To put this into sharper focus, let us imagine that a year six class is learning about the forthcoming climate change summit in Paris. Yet again, world leaders are going to determine what is to be done about our collective futures. By borrowing an enquiry process that Tide~ has used in the past, we could ask:
- What is climate change? There is some solid science here, including the opportunity to take weather measurements, look at leaf-fall and bud-burst. Children could examine what so-called ‘climate sceptics’ have to say, and where the balance of evidence presently resides.
- Why does it matter? This allows children to move into geography, and the differential impacts of climate events on, say, the UK, the Sahel and small island states. They could use a ‘mystery’ to explore complex chains of cause and effect across the globe. They could follow online news reports about what people are saying in different places in the lead-up to the Paris summit.
- What can we do about it? This includes geography and science. Children could look at technical solutions in design technology, personal action and morality in PSHE and RE, the decision-making processes at Paris. They might write persuasive texts to send to local delegates to Paris. For a whole school response, a scheme such as Eco Schools would come into its own.
- What have we learned and how? This is a chance for children to share their learning with others, and with a purpose in so doing. For example, they could create an assembly, a film, a blog or news bulletin for their peers and the community, thereby meeting an ‘extended writing’ brief for National Curriculum 2014. In reviewing the ways they have learned about this issue, they may well devise further questions for the future. This is about empowering children not only as learners, but also as confident citizens.
There is a great deal of material for those wanting to go deeper into the pedagogy and ethics of global learning and sustainability. Elaine Miskell has produced a succinct document on some common pitfalls, and how they can be overcome. Teachers at Tide~ have produced a discussion paper on teaching about climate change as a focus for staff meetings. Thinkers like Vanessa Andreotti have written compellingly about how to challenge development stereotypes.
Eventually, the choice of what to do comes down to the individual teacher, the circumstances and opportunities that exist in her or his school, classroom and community, with specific children in mind. When I think about the many children I meet, like that year four child in Worcestershire, the fears that they share, the tricky questions that they ask, and the potential solutions they undertake, my own anxieties about the world start to feel more hopeful. If children can become agents of their own learning, authors of their own future and makers of sustainable change, those ‘darker visions’ of the world look a little bit brighter.
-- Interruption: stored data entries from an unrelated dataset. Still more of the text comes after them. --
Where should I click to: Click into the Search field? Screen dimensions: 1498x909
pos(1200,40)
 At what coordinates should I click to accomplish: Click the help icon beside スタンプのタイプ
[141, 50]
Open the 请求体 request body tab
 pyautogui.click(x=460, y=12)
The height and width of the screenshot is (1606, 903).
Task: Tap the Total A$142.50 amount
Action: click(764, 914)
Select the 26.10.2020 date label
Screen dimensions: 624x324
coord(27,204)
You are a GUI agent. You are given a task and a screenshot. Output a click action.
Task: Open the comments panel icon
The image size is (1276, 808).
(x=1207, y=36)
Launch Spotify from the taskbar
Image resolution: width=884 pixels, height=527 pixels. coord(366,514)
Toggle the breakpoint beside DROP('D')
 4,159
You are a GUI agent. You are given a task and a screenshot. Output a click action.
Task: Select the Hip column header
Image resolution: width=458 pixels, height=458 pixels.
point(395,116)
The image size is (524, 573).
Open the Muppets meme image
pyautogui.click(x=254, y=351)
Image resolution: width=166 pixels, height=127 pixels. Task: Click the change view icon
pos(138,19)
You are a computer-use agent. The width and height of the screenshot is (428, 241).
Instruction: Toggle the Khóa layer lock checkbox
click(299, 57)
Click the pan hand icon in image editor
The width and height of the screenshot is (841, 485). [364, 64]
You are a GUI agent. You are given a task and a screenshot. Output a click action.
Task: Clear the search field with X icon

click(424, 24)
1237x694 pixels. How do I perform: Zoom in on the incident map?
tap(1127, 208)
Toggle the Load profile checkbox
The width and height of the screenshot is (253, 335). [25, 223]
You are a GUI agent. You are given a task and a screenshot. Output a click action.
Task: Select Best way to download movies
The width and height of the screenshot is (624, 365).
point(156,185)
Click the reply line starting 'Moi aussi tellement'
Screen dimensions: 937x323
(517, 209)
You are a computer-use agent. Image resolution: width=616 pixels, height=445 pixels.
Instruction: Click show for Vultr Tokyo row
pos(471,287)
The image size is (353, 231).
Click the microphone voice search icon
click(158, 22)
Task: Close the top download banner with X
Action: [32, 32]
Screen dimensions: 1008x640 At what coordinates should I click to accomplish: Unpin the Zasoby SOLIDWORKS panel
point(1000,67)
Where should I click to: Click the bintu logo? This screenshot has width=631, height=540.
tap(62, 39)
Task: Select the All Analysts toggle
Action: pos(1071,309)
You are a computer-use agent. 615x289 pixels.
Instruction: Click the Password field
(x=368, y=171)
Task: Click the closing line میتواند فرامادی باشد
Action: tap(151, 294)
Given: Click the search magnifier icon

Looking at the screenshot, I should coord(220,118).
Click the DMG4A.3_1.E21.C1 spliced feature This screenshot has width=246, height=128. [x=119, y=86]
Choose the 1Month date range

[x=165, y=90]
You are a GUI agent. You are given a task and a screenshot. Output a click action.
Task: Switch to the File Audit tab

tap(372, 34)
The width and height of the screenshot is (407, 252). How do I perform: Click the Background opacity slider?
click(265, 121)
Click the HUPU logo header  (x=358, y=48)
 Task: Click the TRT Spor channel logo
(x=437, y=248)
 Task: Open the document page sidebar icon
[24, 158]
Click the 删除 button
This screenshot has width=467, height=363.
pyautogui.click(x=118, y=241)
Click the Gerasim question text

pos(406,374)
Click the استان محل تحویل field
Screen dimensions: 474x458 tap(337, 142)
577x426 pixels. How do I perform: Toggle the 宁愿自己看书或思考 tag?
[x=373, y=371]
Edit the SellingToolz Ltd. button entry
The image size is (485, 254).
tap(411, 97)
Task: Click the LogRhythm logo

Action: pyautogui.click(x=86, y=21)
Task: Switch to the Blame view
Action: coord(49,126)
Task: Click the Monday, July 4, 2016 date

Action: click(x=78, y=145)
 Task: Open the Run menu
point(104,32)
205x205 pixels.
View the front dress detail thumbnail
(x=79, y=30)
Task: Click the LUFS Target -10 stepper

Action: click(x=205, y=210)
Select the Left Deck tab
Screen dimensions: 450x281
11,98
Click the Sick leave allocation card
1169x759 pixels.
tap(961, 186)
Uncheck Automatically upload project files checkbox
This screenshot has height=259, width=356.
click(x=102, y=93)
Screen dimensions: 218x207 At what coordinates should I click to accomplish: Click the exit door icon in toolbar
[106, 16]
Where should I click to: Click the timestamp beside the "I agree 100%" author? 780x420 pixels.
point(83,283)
Ben Ballin works for the educational charity Tide~ global learning. He is also a consultant to the Geographical Association and Big Brum Theatre in Education. The example from Worcestershire previously appeared in the article ‘The World in Numbers’ in Primary Geography 33.
The ‘darker visions’ in Ben’s final paragraph is a reference to the scene-setting in the Cambridge Primary Review final report and a reminder of why the Review and the Trust are committed to equity, global understanding and sustainability. The report said (p 15): ‘This is the era of globalisation, and perhaps of unprecedented opportunity. But there are darker visions. The gap between the world’s rich and poor continues to grow. There is political and religious polarisation. Many people are daily denied their basic human rights and suffer violence and oppression. As if that were not enough, escalating climate change may well make this the make-or-break century for humanity as a whole. Such scenarios raise obvious and urgent questions for public education.’